§ Word and element pointing entries:
-*-*-

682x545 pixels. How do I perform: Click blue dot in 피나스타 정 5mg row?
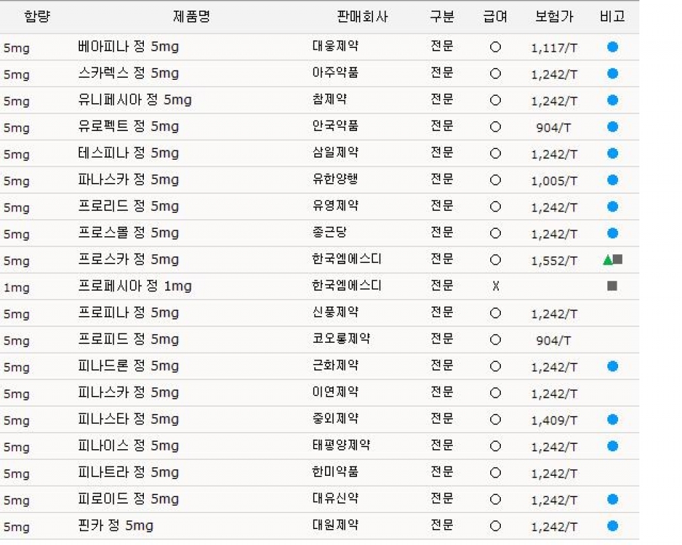point(613,419)
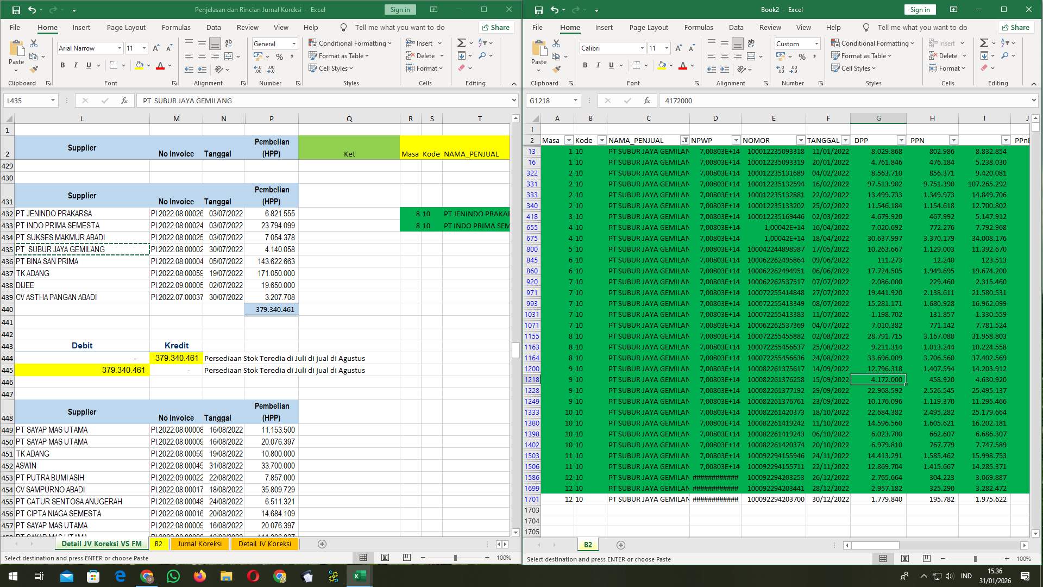This screenshot has width=1043, height=587.
Task: Open the General number format dropdown
Action: pyautogui.click(x=293, y=43)
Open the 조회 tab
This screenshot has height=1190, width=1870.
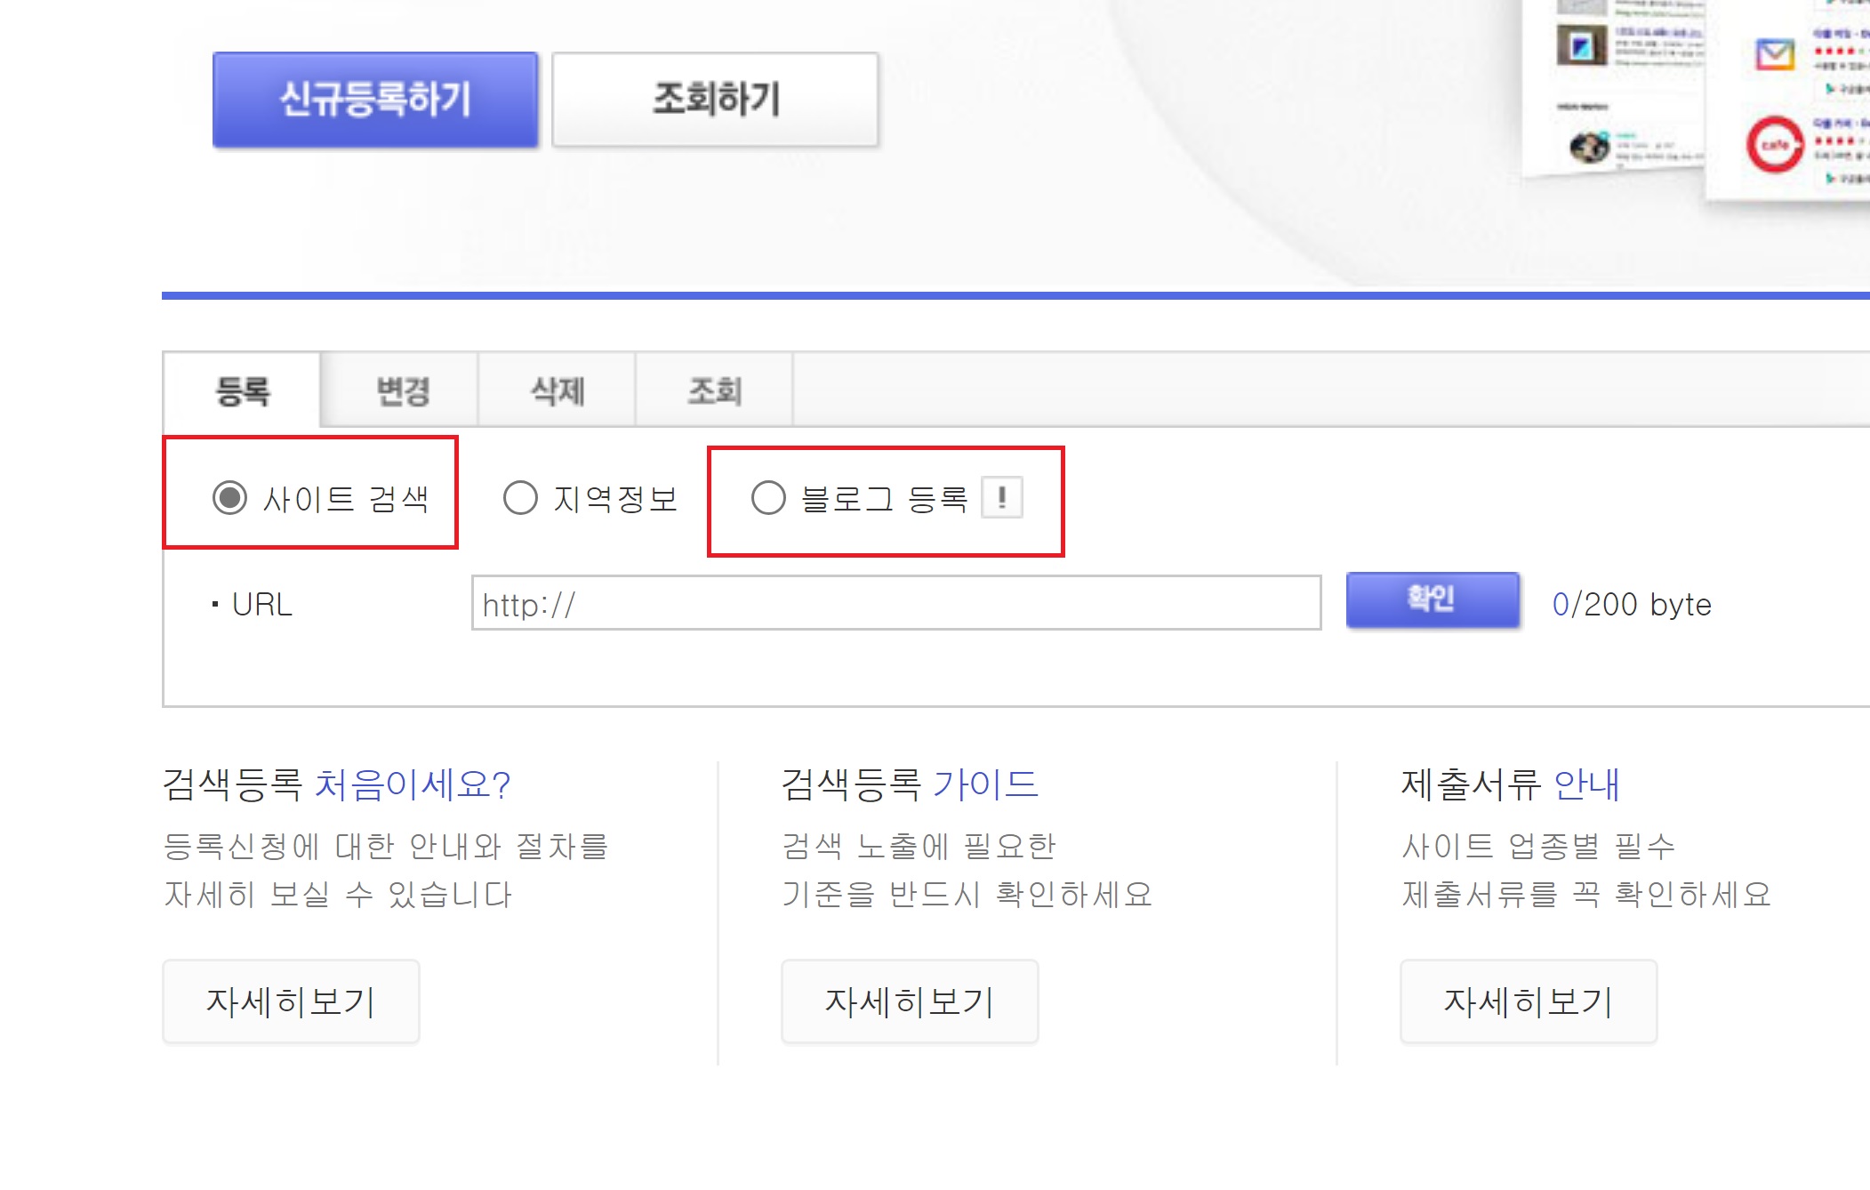(714, 391)
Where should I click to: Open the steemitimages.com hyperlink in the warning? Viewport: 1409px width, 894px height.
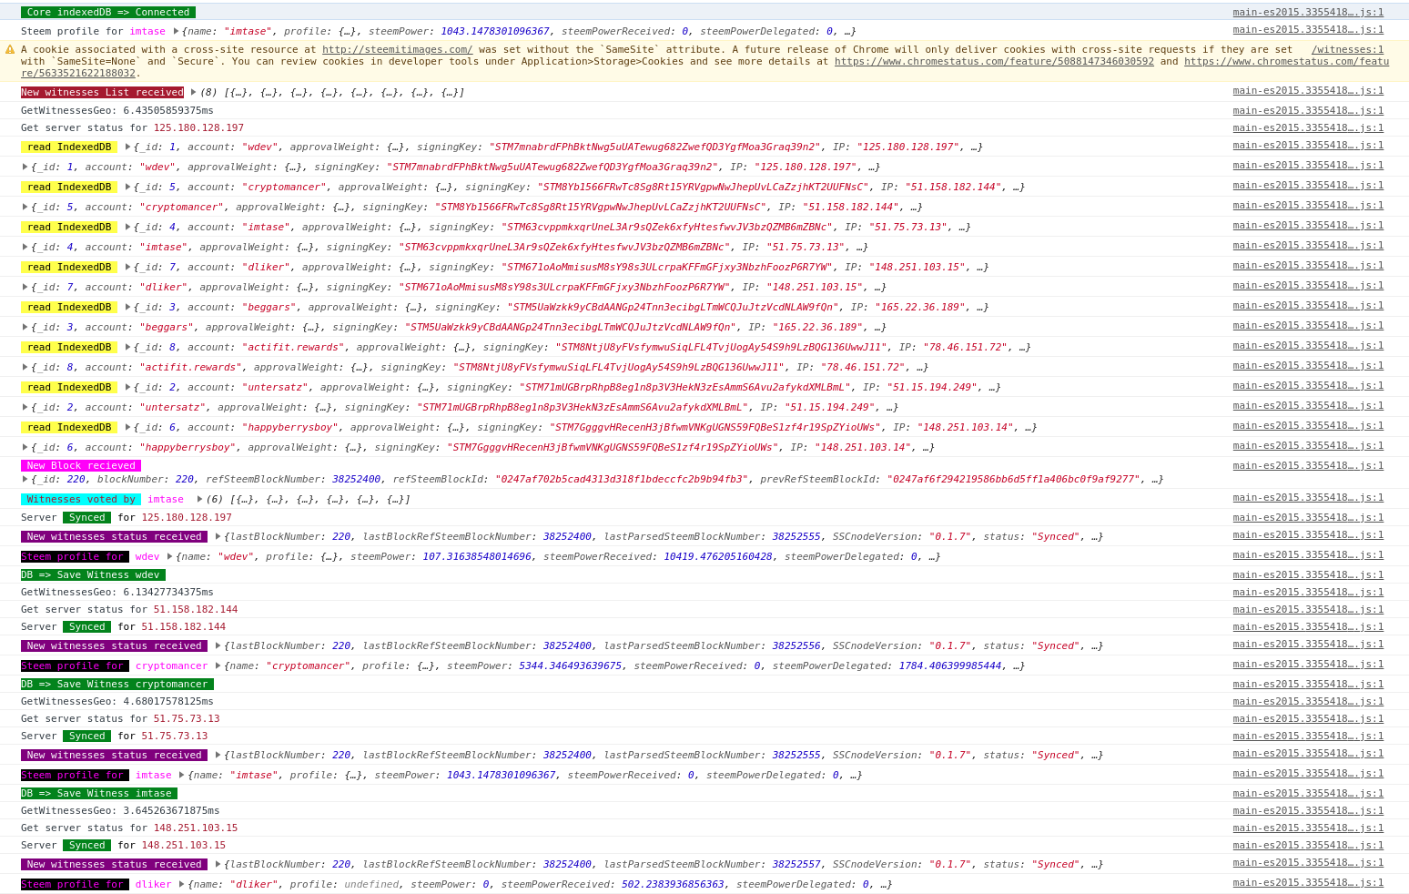(x=396, y=50)
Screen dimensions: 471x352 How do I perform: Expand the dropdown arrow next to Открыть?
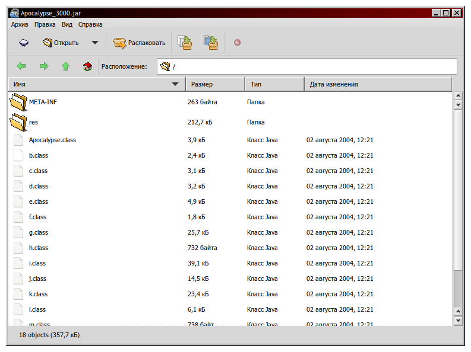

-*-*-

§ Written request: Please rewrite the lines above as a numbered list, beginning at the first line and stopping after the line that contains "(x=396, y=50)". Skip blank lines and leave the pictures out.

§ Response to this task:
1. 682x545 pixels. How do I perform: Click blue dot in 피나스타 정 5mg row?
2. point(613,419)
3. This screenshot has width=1043, height=587.
4. Task: Open the General number format dropdown
5. Action: pyautogui.click(x=293, y=43)
6. Open the 조회 tab
7. This screenshot has height=1190, width=1870.
8. (714, 391)
9. Where should I click to: Open the steemitimages.com hyperlink in the warning? Viewport: 1409px width, 894px height.
10. (x=396, y=50)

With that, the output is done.